Unfortunately, politics can get in the way when a vendor has such a large stake in a format that it simply won't budge. Case in point: The ITU's International Organization for Standardization (ISO) published the spec for the Open Document Format, or ODF, a file format developed by Sun Microsystems for its Star Office/OpenOffice. ODF is missing some critical components, like a definition for related apps such as spreadsheets and presentation files, but Oasis, the sponsoring organization, is working on those. Microsoft, with its huge investment in its own software, countered by submitting its own Office Open XML (OOXML) proposal to the Ecma International standards group, which in turn submitted it to the ISO, which published the standard in 2008 amid much controversy.

Steve Hanna, engineer with Juniper Networks and longtime member of various standards groups.
Vendors have a narrow window, Hanna says
"Multiple standards coexist in many industries," says Jean Paoli, general manager of interoperability strategy for Microsoft. "Customers benefit from choice and functionality in their document formats, such as HTML, PDF, Open XML, and ODF. Standardization of Open XML by ISO and IEC ensures access and opportunity to all." What Paoli fails to point out, however, is that HTML, PDF, and OOXML have very different use cases. OOXML and ODF directly compete, and having two competing, noninteroperable formats is no benefit.

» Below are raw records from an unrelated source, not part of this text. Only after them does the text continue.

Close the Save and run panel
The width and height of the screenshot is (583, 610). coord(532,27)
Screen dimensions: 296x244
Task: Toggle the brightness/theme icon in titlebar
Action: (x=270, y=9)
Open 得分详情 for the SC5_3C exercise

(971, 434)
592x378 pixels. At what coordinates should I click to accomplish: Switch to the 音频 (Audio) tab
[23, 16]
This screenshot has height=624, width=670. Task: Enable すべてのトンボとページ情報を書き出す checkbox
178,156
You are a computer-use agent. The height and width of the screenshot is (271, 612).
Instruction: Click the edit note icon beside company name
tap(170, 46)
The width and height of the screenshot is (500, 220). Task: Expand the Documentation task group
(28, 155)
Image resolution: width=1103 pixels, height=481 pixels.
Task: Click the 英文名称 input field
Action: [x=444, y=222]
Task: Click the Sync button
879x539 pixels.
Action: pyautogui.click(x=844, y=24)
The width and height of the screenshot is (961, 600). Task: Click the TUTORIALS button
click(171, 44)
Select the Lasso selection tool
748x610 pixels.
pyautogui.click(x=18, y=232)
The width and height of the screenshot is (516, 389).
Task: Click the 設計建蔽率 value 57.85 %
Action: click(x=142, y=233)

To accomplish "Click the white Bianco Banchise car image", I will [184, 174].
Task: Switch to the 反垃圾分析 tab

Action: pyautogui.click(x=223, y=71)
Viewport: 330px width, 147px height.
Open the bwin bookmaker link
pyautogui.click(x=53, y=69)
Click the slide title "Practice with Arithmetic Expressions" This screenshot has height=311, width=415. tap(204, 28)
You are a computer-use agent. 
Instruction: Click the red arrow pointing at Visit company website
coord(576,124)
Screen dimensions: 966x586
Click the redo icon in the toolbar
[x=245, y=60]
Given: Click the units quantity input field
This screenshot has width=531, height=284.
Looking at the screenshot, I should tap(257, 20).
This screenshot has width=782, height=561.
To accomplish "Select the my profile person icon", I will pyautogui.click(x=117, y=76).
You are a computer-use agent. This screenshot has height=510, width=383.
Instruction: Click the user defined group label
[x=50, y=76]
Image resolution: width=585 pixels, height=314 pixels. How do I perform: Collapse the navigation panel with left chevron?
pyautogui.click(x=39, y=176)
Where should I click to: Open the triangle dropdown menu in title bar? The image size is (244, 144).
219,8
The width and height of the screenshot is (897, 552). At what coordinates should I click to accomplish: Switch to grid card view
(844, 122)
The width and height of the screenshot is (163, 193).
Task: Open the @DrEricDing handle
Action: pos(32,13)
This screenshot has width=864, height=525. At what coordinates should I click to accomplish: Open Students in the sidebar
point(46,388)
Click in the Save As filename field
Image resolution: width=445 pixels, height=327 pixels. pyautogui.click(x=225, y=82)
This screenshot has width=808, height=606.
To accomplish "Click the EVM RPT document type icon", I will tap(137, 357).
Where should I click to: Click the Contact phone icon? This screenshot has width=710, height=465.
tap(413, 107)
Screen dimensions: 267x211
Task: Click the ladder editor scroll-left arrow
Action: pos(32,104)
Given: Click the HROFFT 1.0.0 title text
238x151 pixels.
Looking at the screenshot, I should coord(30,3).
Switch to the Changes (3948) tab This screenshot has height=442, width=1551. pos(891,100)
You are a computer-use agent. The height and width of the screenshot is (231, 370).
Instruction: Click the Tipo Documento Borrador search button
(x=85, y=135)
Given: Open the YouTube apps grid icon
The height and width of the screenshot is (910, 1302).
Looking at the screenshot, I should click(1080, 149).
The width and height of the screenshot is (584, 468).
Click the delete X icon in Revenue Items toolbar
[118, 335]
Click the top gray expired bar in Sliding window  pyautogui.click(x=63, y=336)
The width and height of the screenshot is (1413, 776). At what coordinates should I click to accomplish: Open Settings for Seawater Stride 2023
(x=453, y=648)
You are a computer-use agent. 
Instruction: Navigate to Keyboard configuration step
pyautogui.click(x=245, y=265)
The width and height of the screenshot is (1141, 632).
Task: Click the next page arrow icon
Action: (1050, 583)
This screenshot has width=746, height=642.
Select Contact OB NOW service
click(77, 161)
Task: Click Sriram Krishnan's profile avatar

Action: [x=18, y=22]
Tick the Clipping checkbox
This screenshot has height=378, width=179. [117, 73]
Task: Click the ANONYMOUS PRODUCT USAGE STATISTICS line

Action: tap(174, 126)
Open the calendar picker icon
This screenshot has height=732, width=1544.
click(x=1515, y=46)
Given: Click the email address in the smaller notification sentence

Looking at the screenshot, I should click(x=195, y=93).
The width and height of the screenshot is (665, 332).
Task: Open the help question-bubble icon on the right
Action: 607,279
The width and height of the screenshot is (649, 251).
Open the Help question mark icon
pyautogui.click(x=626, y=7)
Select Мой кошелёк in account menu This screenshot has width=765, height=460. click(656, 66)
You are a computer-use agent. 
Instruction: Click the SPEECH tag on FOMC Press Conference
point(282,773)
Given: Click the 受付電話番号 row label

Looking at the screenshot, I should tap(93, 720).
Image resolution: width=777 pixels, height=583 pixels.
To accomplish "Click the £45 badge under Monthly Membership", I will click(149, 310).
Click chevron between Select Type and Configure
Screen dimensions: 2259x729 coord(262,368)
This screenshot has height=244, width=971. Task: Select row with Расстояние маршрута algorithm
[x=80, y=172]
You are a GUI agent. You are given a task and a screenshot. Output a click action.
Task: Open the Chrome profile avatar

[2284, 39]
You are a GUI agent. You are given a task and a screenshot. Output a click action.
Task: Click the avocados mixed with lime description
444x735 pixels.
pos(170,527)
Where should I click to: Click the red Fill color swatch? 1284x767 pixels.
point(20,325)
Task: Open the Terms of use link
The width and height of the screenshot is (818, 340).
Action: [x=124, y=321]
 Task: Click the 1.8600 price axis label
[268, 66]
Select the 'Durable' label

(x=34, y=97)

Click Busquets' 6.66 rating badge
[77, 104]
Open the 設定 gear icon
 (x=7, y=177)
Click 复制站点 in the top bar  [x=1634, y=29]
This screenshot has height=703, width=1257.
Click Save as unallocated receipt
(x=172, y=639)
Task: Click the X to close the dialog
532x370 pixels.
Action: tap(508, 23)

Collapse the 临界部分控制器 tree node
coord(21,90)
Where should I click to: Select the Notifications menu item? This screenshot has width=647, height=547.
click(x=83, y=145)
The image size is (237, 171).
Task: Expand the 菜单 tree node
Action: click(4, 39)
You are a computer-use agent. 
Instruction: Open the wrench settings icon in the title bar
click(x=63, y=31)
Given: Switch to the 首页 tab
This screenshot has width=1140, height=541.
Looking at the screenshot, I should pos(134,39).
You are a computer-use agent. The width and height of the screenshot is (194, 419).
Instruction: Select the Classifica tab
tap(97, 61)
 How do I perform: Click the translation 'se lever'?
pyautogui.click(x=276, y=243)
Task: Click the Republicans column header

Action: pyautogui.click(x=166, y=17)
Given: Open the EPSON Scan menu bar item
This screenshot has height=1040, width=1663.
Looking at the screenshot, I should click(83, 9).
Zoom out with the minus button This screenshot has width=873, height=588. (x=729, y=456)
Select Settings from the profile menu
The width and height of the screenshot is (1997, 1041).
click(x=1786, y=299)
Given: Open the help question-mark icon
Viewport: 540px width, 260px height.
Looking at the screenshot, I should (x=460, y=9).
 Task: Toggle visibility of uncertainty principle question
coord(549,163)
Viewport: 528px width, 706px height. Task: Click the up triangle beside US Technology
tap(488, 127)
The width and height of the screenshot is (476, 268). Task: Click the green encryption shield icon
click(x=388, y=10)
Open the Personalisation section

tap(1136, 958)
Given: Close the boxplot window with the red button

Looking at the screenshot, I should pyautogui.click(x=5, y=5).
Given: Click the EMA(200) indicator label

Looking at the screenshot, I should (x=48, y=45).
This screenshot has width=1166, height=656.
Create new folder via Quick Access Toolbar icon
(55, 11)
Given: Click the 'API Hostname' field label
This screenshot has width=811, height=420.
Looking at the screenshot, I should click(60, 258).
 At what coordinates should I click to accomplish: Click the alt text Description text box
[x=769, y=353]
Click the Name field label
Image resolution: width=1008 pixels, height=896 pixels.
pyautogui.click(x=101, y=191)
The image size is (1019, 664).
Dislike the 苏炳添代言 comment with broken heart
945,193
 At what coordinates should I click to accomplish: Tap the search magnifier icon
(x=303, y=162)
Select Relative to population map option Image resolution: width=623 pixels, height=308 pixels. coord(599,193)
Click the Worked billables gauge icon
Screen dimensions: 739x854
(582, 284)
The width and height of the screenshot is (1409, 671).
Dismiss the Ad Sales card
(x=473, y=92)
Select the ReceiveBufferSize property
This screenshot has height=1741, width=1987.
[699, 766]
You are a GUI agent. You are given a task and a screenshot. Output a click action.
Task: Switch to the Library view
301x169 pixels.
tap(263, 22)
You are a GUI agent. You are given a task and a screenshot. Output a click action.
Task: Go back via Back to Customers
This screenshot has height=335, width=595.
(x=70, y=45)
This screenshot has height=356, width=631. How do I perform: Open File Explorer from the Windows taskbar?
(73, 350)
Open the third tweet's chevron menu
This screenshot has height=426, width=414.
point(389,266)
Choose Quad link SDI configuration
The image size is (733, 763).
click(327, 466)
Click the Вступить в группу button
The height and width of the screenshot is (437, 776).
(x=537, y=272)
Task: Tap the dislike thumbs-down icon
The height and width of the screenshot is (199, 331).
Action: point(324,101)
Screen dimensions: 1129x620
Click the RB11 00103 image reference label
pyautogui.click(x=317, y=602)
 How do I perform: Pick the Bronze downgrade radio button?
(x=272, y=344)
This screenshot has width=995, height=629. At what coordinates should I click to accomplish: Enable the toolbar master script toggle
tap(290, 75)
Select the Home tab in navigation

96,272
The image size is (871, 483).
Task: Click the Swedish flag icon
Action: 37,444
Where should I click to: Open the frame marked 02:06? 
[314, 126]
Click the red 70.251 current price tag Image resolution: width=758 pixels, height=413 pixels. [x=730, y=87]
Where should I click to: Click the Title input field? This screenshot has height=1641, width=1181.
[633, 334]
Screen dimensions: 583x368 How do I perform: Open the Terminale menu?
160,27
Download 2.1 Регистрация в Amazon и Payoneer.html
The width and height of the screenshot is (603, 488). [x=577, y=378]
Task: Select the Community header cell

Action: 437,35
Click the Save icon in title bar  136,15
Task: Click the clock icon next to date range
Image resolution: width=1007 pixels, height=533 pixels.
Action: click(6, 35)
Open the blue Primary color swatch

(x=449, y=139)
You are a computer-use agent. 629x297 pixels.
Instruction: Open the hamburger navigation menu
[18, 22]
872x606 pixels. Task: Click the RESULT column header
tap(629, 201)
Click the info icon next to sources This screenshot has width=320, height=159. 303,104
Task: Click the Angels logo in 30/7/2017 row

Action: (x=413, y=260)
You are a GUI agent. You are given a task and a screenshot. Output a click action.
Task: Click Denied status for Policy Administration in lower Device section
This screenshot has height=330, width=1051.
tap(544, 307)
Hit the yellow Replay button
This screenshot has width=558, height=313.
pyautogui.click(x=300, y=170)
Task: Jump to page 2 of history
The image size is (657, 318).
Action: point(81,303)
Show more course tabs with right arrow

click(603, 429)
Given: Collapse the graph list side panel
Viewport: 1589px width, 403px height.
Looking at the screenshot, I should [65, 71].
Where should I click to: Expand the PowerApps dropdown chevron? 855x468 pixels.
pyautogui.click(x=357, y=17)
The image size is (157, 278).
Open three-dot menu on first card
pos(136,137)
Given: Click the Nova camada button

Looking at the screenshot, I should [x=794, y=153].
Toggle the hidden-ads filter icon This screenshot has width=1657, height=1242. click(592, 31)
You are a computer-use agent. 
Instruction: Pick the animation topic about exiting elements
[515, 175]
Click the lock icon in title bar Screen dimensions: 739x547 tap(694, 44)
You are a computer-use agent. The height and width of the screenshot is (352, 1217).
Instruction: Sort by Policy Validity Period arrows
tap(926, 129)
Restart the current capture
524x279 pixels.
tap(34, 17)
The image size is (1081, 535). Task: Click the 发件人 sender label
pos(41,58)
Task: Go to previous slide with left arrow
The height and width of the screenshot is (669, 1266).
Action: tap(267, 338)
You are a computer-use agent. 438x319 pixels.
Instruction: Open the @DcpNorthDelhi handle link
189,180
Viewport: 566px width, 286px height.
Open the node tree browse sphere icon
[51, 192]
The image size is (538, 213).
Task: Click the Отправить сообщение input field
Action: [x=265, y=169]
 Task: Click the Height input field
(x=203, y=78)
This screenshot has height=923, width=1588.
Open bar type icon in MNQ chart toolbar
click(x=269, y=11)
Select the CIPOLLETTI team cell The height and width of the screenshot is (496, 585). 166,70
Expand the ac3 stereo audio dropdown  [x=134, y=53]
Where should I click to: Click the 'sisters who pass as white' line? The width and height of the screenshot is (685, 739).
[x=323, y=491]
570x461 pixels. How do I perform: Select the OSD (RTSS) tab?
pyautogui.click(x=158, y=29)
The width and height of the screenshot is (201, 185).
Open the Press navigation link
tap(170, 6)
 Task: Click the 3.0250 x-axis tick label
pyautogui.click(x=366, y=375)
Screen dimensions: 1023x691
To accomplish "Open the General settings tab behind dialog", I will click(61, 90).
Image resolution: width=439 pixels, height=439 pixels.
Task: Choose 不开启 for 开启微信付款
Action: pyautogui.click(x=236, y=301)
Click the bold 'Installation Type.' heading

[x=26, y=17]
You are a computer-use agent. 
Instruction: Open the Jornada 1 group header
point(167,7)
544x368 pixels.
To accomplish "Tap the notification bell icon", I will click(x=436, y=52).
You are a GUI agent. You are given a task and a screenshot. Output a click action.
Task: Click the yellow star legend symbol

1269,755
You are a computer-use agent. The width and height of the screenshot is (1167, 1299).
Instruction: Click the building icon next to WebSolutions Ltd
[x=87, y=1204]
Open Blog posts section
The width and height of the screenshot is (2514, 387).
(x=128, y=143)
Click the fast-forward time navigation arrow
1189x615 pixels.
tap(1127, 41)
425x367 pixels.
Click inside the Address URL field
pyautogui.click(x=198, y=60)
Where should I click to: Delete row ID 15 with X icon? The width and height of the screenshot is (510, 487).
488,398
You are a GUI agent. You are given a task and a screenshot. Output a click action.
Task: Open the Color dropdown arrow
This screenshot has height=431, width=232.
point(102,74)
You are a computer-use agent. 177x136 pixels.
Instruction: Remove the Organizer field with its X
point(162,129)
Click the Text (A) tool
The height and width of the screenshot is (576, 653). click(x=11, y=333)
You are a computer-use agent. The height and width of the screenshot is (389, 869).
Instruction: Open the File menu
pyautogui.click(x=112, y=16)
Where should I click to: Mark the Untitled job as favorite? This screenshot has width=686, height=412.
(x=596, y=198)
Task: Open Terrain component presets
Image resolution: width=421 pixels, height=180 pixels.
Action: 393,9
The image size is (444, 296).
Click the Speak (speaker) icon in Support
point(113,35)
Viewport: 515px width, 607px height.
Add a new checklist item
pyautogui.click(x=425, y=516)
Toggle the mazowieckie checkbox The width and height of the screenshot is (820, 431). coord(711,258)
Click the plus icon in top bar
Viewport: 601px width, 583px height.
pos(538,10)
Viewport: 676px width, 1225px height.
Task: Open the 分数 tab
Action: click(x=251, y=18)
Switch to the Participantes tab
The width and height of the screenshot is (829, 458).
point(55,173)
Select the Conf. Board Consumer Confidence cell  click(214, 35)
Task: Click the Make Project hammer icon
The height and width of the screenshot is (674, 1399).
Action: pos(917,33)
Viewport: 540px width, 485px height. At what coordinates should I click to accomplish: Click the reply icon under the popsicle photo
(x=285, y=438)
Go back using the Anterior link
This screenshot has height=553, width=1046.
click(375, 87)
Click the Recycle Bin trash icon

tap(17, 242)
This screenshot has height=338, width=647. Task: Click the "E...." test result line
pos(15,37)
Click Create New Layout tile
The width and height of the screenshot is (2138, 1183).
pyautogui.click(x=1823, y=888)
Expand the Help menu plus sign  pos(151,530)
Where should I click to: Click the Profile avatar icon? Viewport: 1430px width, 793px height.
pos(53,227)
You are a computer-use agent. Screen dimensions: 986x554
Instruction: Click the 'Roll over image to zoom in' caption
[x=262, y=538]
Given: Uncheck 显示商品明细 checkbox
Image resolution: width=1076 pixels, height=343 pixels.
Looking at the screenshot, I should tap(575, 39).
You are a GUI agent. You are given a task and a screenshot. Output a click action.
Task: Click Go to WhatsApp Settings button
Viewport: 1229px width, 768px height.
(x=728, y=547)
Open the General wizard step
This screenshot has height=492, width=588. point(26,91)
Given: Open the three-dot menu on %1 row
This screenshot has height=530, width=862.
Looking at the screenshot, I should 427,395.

The ISO sidestepped the issue, stating that competing standards aren't unprecedented and that the market should decide. By that logic, since most of the world uses Microsoft Office applications, Redmond's formats are the de facto standard.

But critics take issue. "De facto standards are contradictory because they are held by one company and implemented only by those allowed to implement them, and the permission to do so can be changed," says Louis Suarez-Potts, community manager for Sun's OpenOffice.org.

Microsoft won't fully implement ISO Office Open XML until its next version of Office, Office 14. The European Union is pressuring Microsoft to support ODF. OpenOffice already supports OOXML, and Microsoft wrote a module for Office 2007 to read and write ODF.

Yeah, it's a mess.

The takeaway: If you're guilty of relegating standards support to a "nice to have" feature rather than a requirement, you're part of the problem. If you want products to interoperate, be prepared to walk away if a vendor can't prove compliance. Don't be brushed off with promises of standards support "on the road map." The alternative is vendor lock-in and higher costs, including the cost of maintaining systems that don't work together. Standards bodies are imperfect and must do better. The alternative: splintered networks and broken promises.